Historic Healy Hotel lives on at new location
Healy Hotel, now Princess Tours employee housing, in 2012 |
Most people driving the Parks Highway through Healy have no idea they can see a historic structure from the road. However, the two-story building just to the north and east of the Healy Spur Road intersection used to be the historic Healy Hotel.
Healy began as a mining and hunting camp in about 1904, during the same period when gold prospectors made strikes at Kantishna, 70 miles to the southwest; and Bonnifield, 40 miles to the northeast. Prospectors used to ascend into the mountains east of the Nenana River via a trail up Healy Creek, a tributary of the Nenana located across the river from the present townsite.
According to William Brown’s book, Historic Resource Study of Denali National Park and Preserve, a roadhouse and store were established on the bluff across from Healy Creek, and commercial hunters also used the site as a base of operations. This early camp was sometimes called Dry Creek and sometimes Healy Fork.
Outcroppings of coal are common in the area. The Alaska Department of Natural Resources reports that geologists in the early 1900s estimated the area contained about 10 billion tons of coal reserve.

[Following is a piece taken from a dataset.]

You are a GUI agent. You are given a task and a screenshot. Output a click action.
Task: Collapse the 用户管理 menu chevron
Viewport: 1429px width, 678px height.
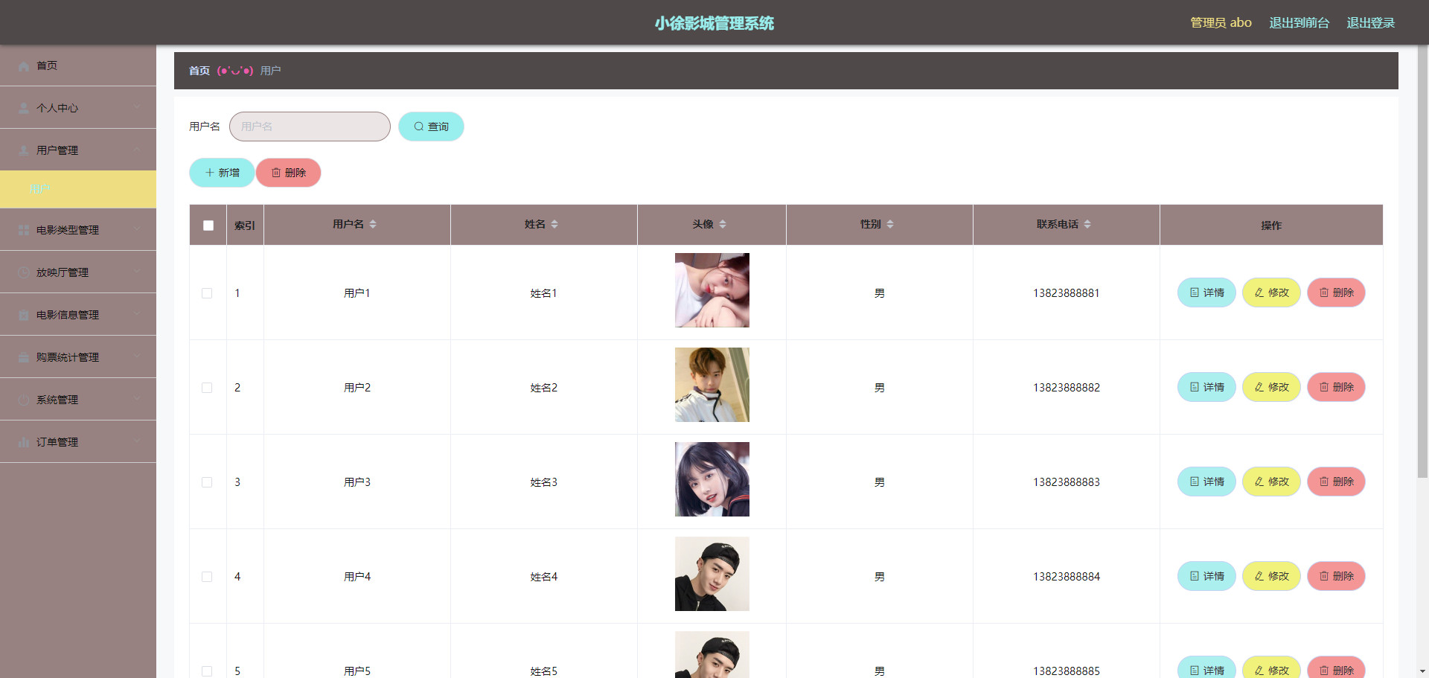pos(138,150)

Of course, there was no way to get that coal to market, and early residents only mined the easily accessible seams for local use.
Construction of the Alaska Railroad changed all that. The railroad follows the Nenana River from Broad Pass to the Tanana River, and the Alaska Engineering Commission (AEC – tasked with building the railroad) built a construction camp at Healy Forks. By the end of the 1910s the AEC had built a hotel to house train crews and railroad employees, dormitory, mess hall, hospital, warehouse, blacksmith shop, and other facilities.
The Railroad also spurred development of coal mines in the area. Beginning in 1918, several small coal mines were opened along the Nenana River, along Lignite Creek just to the North of Healy, and at Suntrana Creek, about 2.5 miles up Healy Creek. These coal mines found ready customers in Fairbanks, where wood cutting had denuded the hills for miles around the city, and the newly-organized Fairbanks Exploration Company needed inexpensive and dependable power for its fleet of gold dredges.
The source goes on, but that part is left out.